◆ **Instructions for the task**
Which lines in the records contain the word "dimensions"? Locate each one and copy it in full.

__________

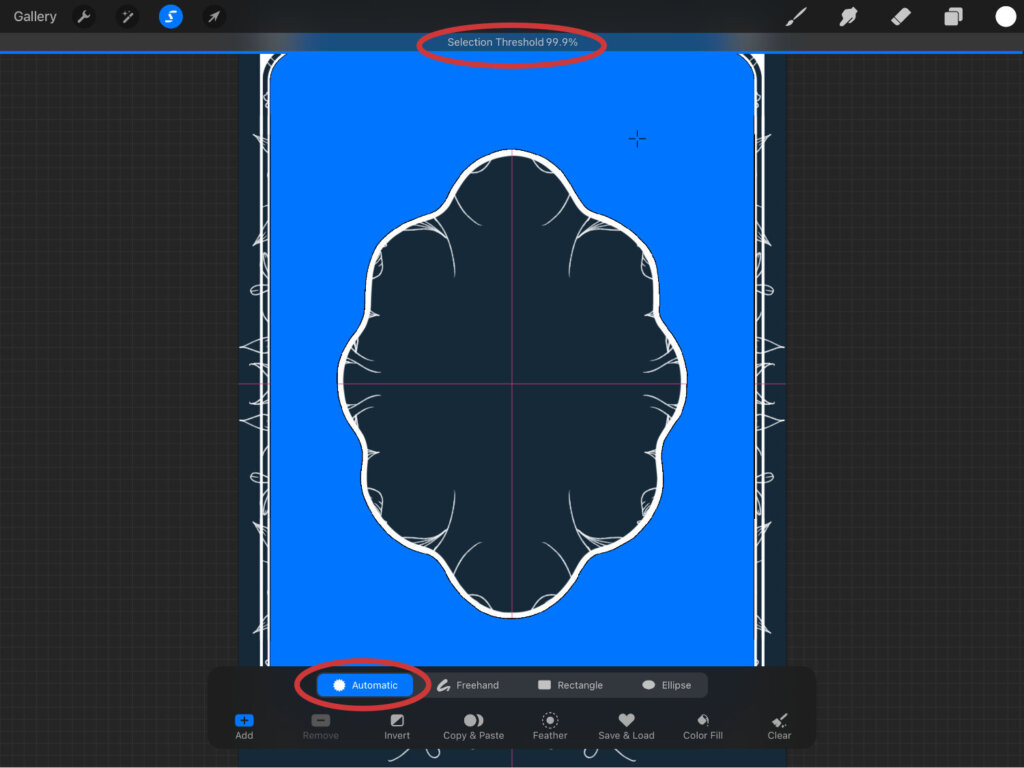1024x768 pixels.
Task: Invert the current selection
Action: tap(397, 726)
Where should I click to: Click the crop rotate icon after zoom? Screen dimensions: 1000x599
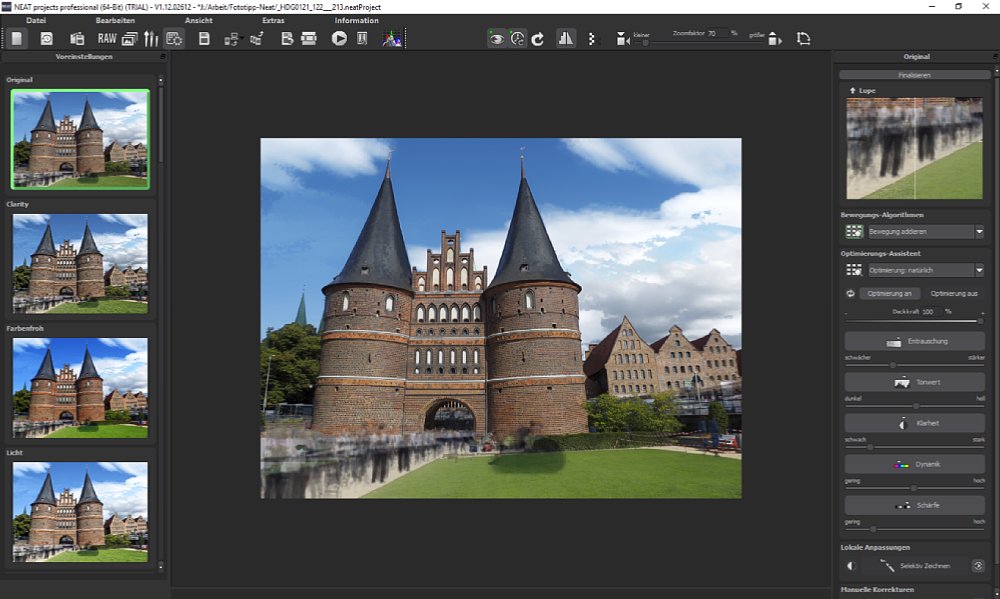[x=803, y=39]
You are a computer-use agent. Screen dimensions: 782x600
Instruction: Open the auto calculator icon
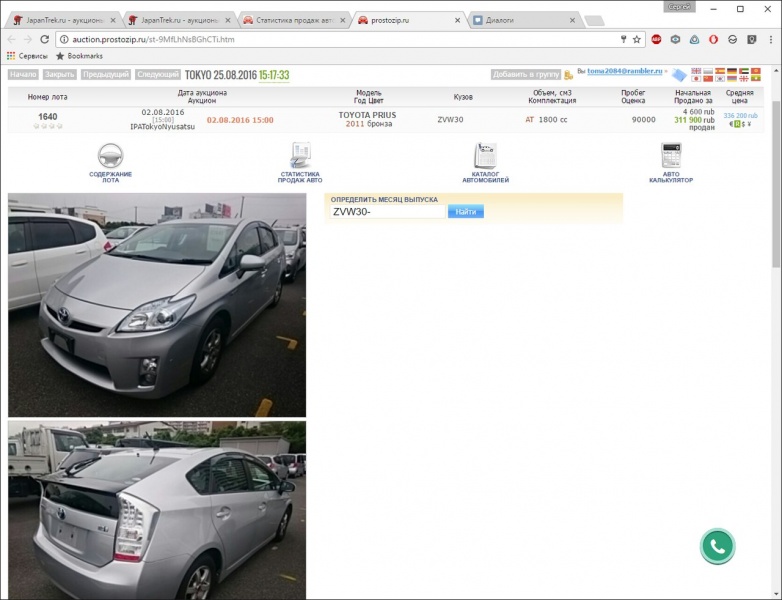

__________

◆ **Answer for the task**
Where should I click to: Click the crop rotate icon after zoom? Screen dimensions: 1000x599
You are a computer-use agent. Screen dimensions: 782x600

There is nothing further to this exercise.